Humble Men in Company
Out of Print
The Unlikely Friendship of Charles Lamb and Samuel Taylor Coleridge
The Romantic period, an intellectual revolution of the late 18th and early 19th centuries, was an era of literary greats – heroic individualists and artists whose pioneering examples would elevate society and legitimize the individual imagination as a critical authority, freeing us from classical notions of form. It was also an era of great literary friendships: Byron and Shelley, Pope and Swift, Mill and Carlyle – Coleridge and Lamb, to name a few.
Humble Men in Company is an intimate portrait of the lives and works of Coleridge and Lamb, influential Romantic-era writers portrayed through their many years of correspondence: from their early years at Christ’s Hospital boarding school, through a staggering series of setbacks and disappointments, both meteoric and mediocre literary acceptance, Coleridge’s legendary substance abuse and Lamb’s late discovery of the essay as a form of expression.

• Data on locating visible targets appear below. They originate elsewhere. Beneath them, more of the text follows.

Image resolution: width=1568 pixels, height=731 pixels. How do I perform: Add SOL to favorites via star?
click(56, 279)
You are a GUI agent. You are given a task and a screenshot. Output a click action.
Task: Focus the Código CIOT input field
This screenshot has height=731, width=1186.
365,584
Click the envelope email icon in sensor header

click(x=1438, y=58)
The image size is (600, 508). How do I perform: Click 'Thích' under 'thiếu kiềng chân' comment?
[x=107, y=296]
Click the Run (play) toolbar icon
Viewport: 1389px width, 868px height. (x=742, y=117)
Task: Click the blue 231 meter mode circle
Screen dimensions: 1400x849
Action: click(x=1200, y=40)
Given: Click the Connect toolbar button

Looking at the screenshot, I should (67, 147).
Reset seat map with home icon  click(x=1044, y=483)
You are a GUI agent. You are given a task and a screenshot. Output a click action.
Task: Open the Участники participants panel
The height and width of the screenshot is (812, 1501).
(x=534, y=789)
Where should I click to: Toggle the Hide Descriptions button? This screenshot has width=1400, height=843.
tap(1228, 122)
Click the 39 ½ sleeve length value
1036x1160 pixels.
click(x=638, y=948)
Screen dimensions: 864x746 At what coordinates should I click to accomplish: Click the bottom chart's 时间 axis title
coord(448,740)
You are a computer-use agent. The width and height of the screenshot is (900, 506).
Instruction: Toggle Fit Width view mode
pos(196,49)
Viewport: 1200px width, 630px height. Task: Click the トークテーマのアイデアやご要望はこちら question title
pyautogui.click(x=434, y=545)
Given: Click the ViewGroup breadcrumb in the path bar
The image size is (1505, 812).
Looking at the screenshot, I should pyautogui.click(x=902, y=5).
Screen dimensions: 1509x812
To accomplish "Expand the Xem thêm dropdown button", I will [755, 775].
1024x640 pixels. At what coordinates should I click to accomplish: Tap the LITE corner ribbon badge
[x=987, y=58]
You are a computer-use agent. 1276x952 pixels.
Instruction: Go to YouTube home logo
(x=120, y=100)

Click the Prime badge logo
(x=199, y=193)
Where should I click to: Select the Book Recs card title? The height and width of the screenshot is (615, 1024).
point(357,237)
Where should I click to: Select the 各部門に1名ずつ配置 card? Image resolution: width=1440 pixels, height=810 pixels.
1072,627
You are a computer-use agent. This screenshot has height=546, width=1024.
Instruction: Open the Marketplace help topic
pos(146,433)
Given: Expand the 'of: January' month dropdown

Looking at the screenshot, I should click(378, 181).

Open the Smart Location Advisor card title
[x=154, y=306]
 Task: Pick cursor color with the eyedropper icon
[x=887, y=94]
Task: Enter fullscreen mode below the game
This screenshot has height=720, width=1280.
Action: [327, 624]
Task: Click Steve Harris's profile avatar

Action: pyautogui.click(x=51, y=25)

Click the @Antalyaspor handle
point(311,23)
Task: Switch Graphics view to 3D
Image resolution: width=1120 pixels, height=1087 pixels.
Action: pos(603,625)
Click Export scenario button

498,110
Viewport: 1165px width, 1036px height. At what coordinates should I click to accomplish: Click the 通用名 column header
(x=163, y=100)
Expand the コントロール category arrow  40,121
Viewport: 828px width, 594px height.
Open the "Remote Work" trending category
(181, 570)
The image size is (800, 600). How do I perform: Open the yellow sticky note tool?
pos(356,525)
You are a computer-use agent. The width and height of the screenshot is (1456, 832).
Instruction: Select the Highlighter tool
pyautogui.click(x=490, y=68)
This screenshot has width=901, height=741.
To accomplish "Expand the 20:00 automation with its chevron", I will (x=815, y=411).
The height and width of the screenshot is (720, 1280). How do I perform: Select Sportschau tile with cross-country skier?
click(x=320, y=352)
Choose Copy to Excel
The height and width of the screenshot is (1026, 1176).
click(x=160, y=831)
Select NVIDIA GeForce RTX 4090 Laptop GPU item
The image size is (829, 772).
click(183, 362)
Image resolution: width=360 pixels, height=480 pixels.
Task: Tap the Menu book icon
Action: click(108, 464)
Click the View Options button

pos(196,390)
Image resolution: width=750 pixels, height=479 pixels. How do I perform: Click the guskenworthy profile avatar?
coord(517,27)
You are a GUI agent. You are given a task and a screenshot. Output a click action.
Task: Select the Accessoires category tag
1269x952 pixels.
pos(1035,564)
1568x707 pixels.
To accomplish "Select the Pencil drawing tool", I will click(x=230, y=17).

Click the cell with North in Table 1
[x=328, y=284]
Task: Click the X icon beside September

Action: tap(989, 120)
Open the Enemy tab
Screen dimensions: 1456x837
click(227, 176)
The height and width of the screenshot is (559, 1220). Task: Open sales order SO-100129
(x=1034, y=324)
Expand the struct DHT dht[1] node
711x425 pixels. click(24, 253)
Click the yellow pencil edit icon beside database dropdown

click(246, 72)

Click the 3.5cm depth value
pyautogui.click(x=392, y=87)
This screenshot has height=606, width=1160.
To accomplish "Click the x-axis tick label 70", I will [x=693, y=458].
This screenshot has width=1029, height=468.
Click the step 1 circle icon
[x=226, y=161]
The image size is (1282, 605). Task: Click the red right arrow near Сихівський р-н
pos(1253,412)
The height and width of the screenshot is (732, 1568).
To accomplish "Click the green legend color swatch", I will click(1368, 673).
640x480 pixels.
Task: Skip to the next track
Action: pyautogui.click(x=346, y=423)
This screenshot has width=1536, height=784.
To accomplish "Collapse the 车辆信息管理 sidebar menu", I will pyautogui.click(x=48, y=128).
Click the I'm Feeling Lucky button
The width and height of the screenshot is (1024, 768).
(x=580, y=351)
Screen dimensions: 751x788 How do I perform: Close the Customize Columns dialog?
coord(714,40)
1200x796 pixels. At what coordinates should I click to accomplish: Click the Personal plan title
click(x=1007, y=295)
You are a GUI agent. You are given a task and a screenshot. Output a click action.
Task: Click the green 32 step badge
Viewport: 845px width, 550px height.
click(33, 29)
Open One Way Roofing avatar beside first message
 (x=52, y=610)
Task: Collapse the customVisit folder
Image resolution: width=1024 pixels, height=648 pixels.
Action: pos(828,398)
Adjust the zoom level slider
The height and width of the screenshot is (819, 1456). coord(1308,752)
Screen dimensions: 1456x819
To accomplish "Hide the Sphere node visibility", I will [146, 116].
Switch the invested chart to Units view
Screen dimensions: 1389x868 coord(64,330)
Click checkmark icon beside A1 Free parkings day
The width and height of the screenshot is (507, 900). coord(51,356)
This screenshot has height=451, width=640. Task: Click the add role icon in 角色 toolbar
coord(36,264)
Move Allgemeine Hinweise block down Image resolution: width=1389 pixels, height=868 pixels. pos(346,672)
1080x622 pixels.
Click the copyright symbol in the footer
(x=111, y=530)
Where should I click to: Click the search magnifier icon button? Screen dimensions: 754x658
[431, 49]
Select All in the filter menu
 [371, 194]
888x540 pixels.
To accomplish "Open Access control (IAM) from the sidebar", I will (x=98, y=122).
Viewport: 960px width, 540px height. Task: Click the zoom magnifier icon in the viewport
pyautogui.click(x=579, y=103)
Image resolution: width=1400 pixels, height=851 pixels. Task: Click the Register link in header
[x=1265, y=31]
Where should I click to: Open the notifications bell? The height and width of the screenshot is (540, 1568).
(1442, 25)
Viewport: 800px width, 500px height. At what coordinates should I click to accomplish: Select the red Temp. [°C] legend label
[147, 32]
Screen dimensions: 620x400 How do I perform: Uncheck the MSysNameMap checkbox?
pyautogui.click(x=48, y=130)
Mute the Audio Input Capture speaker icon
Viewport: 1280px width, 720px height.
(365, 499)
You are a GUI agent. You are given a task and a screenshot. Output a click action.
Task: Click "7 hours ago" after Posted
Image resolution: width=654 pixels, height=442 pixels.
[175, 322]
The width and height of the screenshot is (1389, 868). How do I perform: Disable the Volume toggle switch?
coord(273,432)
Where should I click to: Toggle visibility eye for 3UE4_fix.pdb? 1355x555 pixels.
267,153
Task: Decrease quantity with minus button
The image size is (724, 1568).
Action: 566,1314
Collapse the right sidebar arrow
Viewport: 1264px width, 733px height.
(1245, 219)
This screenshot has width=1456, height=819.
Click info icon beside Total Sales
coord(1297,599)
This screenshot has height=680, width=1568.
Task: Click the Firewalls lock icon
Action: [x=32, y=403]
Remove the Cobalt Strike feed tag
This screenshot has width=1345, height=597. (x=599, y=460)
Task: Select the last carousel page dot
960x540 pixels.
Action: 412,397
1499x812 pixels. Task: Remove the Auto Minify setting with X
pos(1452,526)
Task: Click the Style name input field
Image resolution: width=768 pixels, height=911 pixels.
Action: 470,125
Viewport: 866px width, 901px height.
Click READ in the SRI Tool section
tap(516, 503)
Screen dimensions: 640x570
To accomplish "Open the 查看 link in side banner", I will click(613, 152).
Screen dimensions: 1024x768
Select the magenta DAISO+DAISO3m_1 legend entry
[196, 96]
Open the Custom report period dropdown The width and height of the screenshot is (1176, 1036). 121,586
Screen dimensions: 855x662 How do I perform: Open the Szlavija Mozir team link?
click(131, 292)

Kirby Evans, opens up a new appreciation for the ways these unlikely friends shared the heroism of their age – the passions of an intellectual life. So different and yet so complementary, Coleridge and Lamb provide us with a unique and complex alternative to the more flamboyant relationships of their contemporaries. Coleridge seems to glory in the revolutionary break with established values, while Lamb accepts and submits.